> **PROBLEM REQUIREMENTS**
Where in the data below does the word "list" appear? Copy every line that has it.

##### RECORDS SUPPLIED

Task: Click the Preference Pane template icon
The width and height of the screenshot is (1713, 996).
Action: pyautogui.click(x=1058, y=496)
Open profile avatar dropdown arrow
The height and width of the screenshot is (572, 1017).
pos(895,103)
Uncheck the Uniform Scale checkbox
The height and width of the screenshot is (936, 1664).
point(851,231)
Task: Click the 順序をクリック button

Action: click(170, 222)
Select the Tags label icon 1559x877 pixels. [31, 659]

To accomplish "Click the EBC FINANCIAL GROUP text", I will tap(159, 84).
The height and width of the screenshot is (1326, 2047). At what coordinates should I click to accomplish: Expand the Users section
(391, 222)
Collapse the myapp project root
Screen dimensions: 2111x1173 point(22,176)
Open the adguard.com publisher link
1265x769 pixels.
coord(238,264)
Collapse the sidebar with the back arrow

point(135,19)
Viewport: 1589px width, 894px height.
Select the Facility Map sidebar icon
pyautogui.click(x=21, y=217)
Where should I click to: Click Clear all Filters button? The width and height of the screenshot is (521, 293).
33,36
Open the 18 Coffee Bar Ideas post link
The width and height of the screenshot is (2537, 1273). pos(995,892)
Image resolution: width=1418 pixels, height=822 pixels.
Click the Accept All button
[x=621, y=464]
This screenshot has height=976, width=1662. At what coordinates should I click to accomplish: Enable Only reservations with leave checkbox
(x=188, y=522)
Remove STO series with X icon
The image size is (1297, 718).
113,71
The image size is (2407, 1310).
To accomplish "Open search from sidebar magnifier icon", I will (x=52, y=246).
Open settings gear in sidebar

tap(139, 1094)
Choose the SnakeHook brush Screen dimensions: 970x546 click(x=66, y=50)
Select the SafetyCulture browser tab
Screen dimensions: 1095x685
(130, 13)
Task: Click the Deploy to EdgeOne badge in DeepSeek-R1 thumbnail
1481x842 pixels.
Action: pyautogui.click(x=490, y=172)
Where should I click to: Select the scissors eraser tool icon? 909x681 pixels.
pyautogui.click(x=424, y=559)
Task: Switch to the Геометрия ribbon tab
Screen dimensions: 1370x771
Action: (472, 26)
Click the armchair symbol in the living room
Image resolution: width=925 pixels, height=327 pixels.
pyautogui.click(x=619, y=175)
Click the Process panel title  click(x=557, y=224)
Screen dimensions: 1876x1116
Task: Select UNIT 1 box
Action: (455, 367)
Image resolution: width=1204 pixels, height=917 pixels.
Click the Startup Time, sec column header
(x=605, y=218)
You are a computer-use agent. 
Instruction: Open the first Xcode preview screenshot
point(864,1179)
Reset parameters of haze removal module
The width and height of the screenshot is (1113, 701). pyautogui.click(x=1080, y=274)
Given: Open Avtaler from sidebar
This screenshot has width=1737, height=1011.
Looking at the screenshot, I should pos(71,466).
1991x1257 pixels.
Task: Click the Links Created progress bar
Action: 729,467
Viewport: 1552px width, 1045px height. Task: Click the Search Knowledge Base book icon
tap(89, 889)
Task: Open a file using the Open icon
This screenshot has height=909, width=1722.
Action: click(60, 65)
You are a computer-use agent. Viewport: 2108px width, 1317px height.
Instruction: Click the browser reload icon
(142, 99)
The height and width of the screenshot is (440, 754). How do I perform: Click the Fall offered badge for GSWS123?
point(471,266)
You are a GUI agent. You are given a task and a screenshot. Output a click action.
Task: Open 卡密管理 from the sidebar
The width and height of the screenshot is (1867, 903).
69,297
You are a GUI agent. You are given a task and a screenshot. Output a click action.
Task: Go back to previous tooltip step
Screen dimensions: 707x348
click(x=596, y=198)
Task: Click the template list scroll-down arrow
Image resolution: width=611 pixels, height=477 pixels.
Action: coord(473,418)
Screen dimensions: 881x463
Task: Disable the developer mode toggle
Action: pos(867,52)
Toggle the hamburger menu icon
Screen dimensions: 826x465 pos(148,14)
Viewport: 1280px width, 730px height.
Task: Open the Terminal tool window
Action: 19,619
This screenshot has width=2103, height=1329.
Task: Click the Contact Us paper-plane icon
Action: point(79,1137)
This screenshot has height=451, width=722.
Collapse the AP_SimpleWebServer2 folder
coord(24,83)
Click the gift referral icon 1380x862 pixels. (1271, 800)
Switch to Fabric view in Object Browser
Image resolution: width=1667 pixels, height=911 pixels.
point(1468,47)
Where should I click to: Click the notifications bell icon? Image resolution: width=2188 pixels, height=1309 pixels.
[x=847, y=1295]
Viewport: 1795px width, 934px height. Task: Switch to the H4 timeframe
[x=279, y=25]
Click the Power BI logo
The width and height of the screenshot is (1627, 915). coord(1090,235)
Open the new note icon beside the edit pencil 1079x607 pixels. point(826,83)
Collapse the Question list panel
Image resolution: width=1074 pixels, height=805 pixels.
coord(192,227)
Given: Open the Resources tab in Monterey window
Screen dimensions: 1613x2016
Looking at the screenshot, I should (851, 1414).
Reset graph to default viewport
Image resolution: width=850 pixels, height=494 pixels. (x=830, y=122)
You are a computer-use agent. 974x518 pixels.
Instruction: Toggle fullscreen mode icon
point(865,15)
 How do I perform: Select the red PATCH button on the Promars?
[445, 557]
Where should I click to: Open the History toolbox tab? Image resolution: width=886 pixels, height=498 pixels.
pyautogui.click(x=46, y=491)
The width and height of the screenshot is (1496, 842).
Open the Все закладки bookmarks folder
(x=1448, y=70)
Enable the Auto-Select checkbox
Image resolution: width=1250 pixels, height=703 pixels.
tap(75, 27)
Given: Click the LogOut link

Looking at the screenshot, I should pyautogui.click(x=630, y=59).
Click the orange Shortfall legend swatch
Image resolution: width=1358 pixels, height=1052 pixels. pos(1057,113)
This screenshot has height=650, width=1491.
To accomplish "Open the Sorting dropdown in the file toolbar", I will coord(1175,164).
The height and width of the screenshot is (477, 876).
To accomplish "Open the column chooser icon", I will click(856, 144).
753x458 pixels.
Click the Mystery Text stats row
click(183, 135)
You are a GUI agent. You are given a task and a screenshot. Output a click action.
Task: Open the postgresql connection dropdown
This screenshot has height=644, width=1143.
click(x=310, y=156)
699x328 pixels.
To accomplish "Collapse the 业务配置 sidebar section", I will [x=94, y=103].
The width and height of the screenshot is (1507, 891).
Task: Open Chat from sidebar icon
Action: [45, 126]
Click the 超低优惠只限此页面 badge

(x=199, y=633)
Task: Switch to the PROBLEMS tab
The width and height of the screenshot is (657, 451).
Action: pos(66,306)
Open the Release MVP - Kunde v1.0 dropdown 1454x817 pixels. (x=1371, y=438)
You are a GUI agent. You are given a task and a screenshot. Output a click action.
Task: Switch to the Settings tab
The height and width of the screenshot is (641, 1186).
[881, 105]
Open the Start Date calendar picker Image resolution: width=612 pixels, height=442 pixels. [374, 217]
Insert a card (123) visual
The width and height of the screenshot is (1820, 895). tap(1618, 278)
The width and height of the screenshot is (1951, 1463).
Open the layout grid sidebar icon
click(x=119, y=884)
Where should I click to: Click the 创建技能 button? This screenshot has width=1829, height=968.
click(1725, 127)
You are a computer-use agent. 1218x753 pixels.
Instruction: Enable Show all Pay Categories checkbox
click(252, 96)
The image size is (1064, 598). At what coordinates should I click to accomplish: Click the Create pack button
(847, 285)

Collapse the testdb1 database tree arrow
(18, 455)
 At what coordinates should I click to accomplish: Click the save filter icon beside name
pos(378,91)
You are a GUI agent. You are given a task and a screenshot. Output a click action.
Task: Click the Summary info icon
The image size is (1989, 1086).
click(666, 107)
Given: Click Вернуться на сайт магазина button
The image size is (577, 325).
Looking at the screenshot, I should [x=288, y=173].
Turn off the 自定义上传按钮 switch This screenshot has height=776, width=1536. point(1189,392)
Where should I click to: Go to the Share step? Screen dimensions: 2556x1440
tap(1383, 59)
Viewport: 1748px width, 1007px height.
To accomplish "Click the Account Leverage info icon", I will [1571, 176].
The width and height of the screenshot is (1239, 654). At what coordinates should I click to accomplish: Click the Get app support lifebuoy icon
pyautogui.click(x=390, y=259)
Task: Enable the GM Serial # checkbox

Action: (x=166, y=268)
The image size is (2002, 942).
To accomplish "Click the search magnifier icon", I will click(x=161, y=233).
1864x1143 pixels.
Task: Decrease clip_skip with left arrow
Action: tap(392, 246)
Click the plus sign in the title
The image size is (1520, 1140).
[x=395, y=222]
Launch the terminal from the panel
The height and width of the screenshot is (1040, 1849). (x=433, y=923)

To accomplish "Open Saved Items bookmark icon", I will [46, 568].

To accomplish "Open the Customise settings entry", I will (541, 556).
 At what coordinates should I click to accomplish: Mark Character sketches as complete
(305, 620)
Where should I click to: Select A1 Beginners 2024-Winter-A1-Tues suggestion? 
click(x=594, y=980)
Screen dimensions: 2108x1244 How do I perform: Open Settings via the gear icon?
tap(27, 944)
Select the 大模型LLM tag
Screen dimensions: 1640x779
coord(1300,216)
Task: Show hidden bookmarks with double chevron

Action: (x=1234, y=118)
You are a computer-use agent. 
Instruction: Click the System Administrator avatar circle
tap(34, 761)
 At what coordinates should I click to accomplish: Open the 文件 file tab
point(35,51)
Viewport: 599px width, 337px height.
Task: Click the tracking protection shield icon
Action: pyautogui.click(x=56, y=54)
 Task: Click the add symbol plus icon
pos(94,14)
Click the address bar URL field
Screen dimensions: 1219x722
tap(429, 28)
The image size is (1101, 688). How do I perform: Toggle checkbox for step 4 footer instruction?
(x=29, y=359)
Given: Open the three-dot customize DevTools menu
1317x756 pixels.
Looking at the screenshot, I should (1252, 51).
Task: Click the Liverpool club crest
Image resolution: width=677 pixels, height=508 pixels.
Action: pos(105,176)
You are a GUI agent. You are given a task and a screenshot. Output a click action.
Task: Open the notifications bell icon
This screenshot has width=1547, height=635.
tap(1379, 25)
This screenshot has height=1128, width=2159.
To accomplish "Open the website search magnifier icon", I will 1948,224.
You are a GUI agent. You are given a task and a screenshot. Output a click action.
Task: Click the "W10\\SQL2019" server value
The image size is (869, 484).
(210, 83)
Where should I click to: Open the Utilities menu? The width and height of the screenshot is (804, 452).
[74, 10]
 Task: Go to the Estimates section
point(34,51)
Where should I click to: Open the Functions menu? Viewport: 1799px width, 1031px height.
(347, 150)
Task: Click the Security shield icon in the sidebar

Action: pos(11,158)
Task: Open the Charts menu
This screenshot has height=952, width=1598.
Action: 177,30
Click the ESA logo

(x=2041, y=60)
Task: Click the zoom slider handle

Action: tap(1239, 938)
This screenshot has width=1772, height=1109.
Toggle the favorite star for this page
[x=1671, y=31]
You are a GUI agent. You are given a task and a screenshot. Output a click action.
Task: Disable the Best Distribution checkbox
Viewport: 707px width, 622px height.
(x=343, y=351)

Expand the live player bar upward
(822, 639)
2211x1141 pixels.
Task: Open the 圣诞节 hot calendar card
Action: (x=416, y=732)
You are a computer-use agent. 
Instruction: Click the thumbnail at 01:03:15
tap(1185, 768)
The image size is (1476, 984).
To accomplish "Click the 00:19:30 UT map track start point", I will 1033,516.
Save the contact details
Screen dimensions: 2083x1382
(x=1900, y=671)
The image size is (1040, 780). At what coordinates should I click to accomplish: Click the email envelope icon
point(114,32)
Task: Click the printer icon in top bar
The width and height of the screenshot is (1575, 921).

##########

> **PROBLEM SOLUTION**
Task: Click the template list scroll-down arrow
Collapse the Question list panel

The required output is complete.